• [Data for analysis]
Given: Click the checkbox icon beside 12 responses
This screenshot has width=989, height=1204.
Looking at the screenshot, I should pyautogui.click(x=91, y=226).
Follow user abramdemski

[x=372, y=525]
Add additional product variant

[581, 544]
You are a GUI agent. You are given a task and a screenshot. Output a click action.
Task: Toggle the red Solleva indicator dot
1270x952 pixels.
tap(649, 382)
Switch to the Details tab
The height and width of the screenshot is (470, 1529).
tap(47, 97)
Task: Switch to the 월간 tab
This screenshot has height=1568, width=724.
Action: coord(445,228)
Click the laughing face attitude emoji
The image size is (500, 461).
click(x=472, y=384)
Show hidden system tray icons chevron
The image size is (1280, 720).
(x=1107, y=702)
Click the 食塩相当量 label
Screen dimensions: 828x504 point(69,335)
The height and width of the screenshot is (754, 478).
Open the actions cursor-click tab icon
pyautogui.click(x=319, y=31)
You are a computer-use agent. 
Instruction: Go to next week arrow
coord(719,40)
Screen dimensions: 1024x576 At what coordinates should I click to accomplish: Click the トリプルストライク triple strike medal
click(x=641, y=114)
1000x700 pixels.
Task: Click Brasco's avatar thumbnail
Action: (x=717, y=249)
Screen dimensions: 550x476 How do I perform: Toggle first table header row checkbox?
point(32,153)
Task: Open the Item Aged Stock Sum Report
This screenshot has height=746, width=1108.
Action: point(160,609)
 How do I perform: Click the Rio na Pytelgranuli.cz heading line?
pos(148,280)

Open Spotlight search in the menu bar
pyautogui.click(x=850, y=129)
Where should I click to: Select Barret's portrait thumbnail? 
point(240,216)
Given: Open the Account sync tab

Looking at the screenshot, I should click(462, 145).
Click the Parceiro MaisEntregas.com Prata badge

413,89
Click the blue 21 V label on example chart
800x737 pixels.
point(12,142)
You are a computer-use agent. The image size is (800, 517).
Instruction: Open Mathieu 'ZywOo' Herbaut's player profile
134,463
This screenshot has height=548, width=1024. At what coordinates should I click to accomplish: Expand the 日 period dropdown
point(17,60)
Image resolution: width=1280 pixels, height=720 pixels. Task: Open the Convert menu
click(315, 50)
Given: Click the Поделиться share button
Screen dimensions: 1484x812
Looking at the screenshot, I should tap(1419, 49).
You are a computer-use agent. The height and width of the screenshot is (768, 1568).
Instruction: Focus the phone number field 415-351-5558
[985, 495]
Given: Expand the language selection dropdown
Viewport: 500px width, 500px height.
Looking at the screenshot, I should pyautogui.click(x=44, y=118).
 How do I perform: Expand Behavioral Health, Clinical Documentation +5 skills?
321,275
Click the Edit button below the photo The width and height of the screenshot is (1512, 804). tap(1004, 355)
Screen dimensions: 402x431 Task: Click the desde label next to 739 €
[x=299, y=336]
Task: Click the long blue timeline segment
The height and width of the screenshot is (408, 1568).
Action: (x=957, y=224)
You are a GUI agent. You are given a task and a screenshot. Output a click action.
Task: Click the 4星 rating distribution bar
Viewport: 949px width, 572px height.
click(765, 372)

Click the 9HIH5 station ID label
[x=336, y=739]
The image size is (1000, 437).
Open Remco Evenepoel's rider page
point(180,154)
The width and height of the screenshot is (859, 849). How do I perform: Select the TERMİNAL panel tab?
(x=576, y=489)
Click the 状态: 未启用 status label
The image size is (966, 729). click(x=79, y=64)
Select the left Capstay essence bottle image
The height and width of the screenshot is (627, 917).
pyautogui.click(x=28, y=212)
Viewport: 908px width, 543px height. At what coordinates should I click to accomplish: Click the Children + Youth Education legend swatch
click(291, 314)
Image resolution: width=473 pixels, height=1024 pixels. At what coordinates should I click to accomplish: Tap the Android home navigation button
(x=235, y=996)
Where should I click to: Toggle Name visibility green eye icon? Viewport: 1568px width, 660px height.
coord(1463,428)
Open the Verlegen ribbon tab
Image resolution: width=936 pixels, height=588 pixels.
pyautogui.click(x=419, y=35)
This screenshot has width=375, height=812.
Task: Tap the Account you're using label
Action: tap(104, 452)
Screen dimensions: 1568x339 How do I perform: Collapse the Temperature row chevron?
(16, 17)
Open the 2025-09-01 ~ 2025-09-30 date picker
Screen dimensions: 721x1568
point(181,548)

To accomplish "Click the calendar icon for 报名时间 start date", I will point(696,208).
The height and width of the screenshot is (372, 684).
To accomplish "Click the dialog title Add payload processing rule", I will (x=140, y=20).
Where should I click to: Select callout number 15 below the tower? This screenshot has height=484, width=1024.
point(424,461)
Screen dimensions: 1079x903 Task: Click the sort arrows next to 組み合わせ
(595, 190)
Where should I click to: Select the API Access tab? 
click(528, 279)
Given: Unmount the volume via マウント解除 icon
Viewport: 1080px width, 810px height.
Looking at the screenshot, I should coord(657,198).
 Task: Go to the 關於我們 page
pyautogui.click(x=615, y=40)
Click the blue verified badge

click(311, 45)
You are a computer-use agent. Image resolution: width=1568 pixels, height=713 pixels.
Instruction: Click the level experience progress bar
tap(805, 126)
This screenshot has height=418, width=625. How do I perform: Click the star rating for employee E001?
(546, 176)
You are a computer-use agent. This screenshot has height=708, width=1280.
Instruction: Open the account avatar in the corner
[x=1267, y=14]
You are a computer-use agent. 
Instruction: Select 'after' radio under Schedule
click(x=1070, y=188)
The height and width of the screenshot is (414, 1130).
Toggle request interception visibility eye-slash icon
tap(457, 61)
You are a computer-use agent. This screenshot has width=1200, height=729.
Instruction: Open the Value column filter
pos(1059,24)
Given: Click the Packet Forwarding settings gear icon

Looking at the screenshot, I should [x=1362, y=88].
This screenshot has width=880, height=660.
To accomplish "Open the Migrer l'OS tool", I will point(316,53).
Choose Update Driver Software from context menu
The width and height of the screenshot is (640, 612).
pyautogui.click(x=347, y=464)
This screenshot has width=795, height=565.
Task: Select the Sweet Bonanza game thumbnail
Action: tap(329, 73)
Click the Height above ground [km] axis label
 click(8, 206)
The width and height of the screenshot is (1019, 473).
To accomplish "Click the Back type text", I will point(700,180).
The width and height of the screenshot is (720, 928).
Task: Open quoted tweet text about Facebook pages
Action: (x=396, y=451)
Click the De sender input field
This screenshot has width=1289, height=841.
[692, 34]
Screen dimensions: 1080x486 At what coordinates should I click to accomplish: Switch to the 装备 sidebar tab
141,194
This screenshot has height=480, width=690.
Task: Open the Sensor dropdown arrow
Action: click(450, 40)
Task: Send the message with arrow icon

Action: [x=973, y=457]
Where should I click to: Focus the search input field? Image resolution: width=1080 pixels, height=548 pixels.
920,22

• [The problem] The lines to retype, exactly and only, run from the first line of the material through the line with "Click the laughing face attitude emoji".

• [Task result]
Given: Click the checkbox icon beside 12 responses
This screenshot has width=989, height=1204.
Looking at the screenshot, I should pyautogui.click(x=91, y=226).
Follow user abramdemski

[x=372, y=525]
Add additional product variant

[581, 544]
You are a GUI agent. You are given a task and a screenshot. Output a click action.
Task: Toggle the red Solleva indicator dot
1270x952 pixels.
tap(649, 382)
Switch to the Details tab
The height and width of the screenshot is (470, 1529).
tap(47, 97)
Task: Switch to the 월간 tab
This screenshot has height=1568, width=724.
Action: coord(445,228)
Click the laughing face attitude emoji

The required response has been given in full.